Page excerpt
I think I might know a few things which may be important. Information? Yes, I like information. I like it a lot. I also like railings and train tracks and voices over intercoms telling me that I am being stalked for my own protection. It’s not my fault!

I think that everything I’ve ever seen or read that hasn’t had any effect on me at all is now catching up with me. In this singularity of glorious rubbish, I am going to emerge a more messed up but more stable person? How is that possible? I don’t want to live in a world in which everyone is very annoying. As I said, I can only hope that I, in the words of Mathieu, “happy up”. :)

A face in the static!

I can’t wait for school to be over. I think the school part of me has expired prematurely.

I really, really hope that I will end up happy. I don’t care if I fail to help humanity and never get as clever as my friends but please, random interactions that are the universe, let me end up happy!

Pax



Monitor

4 10 2007

I shouldn’t really be awake. Every day is the same. I am hopelessly deluded. I will never win. My friends are just complicated enemies lost in the confusing search for purpose that robs us all of reason. I am not awake or asleep. I am not dead or alive. I am a thinking, growing and dying array of organic particles. I refuse to die. The state between alive and dead is not unusual - it is this. One day, everyone will be connected. It’s not an end in itself; merely a local maximum.

I foresee great things.

Pax



Web

2 10 2007

I went to a talk by Thomas Vander Wal at school today (it was organised, I believe, by Mr Smith. It was very interesting. Social software, to use the phrase of the day, is continuously evolving and binding us to the network, wherein we are all connected. As Mr Vander Wal noted, communication is the key to our success - even as a species. Collaboration and massive data retention ability are what defines us as a civilisation. We are continuously getting better at it.

I dream of this. Then, this.

Pax



The difference between the web and the internet

6 09 2007

It’s not a uselessly semantic distinction, as YouTube commenters would have you believe. Even Apple, in their dumbed-down advertising campaigns borne of their selling-out (they’ve been doing it for a long time), refer to things like “surfing the internet” and making the “internet look good on your phone”. I understand that when this ridiculous error is so prevalent, even intelligent people can inherit it, so here is the truth:

  • The Internet is hardware - it is the network (analogous to, say, a LAN)
  • The Web is software* - it is one of the many applications** of the Internet (analogous to your company’s intranet site)

Excerpted records

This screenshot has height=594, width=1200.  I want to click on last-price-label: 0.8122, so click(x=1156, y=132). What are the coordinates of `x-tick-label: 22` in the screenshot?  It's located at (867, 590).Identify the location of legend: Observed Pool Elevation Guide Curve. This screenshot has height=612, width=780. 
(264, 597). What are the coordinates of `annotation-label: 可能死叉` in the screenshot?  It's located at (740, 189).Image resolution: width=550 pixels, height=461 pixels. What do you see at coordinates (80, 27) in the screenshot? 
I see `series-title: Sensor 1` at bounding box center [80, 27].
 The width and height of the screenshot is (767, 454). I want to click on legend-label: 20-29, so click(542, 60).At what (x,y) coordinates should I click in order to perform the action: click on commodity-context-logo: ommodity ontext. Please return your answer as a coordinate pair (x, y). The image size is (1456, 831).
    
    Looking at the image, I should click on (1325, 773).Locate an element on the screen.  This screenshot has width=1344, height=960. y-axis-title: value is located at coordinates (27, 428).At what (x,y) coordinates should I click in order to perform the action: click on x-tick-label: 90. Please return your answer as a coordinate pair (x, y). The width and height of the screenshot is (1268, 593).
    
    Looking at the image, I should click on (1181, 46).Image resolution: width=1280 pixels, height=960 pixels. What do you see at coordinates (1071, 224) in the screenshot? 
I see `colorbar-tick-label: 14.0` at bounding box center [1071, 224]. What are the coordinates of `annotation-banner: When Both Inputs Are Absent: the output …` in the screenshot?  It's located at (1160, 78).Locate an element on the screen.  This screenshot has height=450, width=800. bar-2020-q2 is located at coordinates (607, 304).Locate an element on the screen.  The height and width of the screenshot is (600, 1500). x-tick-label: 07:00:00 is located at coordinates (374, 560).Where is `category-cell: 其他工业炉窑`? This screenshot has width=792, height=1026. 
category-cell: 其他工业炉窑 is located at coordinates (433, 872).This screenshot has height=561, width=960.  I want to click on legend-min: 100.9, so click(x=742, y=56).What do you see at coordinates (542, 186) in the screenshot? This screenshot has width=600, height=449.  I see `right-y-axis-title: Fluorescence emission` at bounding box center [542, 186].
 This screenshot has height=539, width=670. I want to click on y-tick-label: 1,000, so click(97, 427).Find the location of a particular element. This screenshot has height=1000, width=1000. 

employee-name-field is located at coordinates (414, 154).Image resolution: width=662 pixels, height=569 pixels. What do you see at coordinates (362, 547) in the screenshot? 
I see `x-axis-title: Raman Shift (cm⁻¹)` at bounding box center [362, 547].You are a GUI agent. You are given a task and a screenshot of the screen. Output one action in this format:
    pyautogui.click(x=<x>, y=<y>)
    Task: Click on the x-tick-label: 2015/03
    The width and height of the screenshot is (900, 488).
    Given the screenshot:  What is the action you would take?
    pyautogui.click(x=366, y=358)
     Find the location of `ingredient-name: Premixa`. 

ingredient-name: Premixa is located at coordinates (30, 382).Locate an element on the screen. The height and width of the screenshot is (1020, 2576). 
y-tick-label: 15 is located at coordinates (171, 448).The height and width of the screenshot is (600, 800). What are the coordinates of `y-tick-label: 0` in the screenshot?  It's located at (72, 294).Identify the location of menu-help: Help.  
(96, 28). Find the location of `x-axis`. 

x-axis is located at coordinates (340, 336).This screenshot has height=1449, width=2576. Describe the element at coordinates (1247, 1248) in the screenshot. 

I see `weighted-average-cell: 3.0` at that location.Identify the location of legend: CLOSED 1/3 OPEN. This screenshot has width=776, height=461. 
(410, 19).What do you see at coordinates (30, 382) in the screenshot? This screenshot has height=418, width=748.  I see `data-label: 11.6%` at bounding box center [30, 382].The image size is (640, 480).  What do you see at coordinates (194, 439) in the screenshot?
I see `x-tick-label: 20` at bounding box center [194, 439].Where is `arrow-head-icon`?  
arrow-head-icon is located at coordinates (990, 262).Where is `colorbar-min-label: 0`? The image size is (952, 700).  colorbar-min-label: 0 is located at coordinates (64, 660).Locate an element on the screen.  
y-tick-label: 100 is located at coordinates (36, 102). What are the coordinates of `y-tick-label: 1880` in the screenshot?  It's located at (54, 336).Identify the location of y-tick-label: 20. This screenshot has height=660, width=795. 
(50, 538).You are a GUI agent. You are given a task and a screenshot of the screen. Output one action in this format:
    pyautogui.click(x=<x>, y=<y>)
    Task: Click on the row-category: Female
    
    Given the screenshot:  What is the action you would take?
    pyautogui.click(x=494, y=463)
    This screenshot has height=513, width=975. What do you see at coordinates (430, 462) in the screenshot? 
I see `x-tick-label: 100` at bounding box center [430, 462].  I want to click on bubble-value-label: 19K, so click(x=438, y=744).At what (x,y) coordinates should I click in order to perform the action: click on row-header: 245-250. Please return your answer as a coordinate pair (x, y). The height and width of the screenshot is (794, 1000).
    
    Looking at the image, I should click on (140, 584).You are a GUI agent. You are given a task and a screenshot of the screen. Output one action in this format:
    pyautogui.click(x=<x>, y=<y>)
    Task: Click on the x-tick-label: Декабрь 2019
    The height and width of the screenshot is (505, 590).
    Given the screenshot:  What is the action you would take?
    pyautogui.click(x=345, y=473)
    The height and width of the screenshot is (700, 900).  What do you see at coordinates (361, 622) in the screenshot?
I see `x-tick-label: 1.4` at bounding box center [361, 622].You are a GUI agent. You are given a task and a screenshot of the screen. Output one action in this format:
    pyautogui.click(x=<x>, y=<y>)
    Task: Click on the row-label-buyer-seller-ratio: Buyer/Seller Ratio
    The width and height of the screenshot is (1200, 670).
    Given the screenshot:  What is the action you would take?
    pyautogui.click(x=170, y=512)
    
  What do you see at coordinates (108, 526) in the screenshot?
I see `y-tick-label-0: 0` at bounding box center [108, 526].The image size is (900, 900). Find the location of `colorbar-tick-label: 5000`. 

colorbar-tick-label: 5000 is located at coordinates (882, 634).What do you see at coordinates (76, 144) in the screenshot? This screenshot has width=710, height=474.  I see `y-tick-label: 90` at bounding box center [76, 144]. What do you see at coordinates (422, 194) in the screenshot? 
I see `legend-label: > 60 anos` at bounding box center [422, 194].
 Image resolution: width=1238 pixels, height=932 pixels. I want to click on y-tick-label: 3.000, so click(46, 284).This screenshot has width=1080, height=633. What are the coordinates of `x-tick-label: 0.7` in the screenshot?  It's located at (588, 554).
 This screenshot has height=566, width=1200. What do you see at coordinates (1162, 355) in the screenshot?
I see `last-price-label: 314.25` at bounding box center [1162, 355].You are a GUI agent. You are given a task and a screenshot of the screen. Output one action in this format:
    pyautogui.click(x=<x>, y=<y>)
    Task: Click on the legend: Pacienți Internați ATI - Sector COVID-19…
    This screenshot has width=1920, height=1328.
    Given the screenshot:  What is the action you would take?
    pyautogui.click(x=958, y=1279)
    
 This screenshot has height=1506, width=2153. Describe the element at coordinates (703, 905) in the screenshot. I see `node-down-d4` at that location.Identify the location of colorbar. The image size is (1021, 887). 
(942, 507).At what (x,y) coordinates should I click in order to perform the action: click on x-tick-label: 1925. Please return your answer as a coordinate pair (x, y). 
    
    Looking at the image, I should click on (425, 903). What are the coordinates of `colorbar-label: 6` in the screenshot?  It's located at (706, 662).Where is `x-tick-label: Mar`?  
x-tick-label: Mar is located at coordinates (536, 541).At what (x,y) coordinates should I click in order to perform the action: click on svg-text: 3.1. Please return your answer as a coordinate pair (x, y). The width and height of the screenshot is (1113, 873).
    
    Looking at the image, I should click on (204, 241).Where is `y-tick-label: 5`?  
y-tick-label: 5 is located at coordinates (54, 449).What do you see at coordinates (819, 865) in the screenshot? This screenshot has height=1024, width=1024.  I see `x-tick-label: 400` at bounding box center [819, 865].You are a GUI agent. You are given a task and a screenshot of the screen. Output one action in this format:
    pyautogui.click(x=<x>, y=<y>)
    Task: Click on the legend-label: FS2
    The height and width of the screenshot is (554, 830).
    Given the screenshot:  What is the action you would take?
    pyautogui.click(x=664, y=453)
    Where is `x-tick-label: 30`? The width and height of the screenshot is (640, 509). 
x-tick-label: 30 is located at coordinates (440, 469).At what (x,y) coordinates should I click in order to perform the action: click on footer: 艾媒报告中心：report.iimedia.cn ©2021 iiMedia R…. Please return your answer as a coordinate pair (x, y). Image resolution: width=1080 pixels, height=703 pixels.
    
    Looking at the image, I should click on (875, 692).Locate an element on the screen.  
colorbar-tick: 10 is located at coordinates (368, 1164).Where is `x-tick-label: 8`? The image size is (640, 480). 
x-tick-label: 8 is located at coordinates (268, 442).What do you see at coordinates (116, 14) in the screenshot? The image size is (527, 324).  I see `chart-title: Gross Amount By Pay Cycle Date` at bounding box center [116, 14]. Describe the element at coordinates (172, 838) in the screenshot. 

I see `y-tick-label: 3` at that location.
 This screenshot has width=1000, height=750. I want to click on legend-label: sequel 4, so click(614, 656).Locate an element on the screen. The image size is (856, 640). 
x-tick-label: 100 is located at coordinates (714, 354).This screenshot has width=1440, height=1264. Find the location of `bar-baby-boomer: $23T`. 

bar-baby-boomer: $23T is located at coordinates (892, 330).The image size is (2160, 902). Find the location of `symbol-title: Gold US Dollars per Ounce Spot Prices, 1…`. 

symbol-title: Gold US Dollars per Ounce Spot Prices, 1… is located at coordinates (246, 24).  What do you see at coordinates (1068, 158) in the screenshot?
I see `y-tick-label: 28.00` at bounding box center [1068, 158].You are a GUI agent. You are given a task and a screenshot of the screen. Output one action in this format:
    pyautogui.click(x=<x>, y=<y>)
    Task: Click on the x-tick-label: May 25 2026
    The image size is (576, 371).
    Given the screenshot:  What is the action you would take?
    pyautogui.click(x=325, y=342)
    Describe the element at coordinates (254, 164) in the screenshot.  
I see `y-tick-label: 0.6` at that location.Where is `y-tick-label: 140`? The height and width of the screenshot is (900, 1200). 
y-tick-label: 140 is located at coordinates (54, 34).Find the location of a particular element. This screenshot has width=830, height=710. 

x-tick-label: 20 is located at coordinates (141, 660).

List of tasks
• a. Answer these about the blog excerpt:
(i) Who gave the talk the writer attended at school?
(ii) What does the writer say the Internet is?
(iii) What can the writer not wait for?
• b. Rewrite the paragraph of the blog excerpt beginning "I went to a talk by Thomas Vander Wal" as a short bulleted list that keeps its main facts.
• c. Carry the blog excerpt forward from the end of its two-point list on the Internet and the Web.
The records play no part in this work.

Replies
• a.
(i) Thomas Vander Wal
(ii) Hardware: the network, analogous to a LAN
(iii) For school to be over

• b.
- The writer attended a talk at school by Thomas Vander Wal, which the writer believes Mr. Smith organized.
- The writer found it very interesting.
- Social software keeps evolving and binds people to a network where all are connected.
- Vander Wal said communication is the key to our success, even as a species.
- Collaboration and the ability to retain massive amounts of data define us as a civilization, and we keep getting better at both.

• c.
* It’s a big bunch of HTML documents. On its own, you wouldn’t be able to access web pages from anywhere unless you were directly connected to the computer or server they were stored on. However, you can connect via the Internet so you don’t require a direct connection. See?** Yeah, ever heard of e-mail? File transfers? Internet-enabled games? You don’t connect to “the web” when you plug your modem into a phone port, do you?

For clarity, Wiki strikes again.

The internet is a marvel of engineering and hardware design coupled with software transfer protocols so awesome that I believe that it is the pinnacle of not only communications design but of all electronics.The web is a dynamic and thus shifting, self-maintaining in some areas, self-destroying in others mass of files designed to be opened by web browsers over networks connections and ultimately the internet. It is a remarkable experiment in content creation and sharing and is obviously one of the most important and frequently-used applications of the internet (along with e-mail, IM and file transfer). A massive sociological wonderland, it is novice programming on steroids and in another dimension.The internet combined with the web (no, this is not called the interweb) and other apps is, I believe, humanity’s greatest achievement. While retaining our individuality, we are becoming able to function as a true collective, silenced by no-one. It is great but it is not good or evil; it is neutral, as things with extreme power often are - and thus corruptible.

However, it remains the basis for my faith in computer science. We have become more than the sum of our parts. We are both man and machine. We have transformed into something altogether more interesting than I thought possible.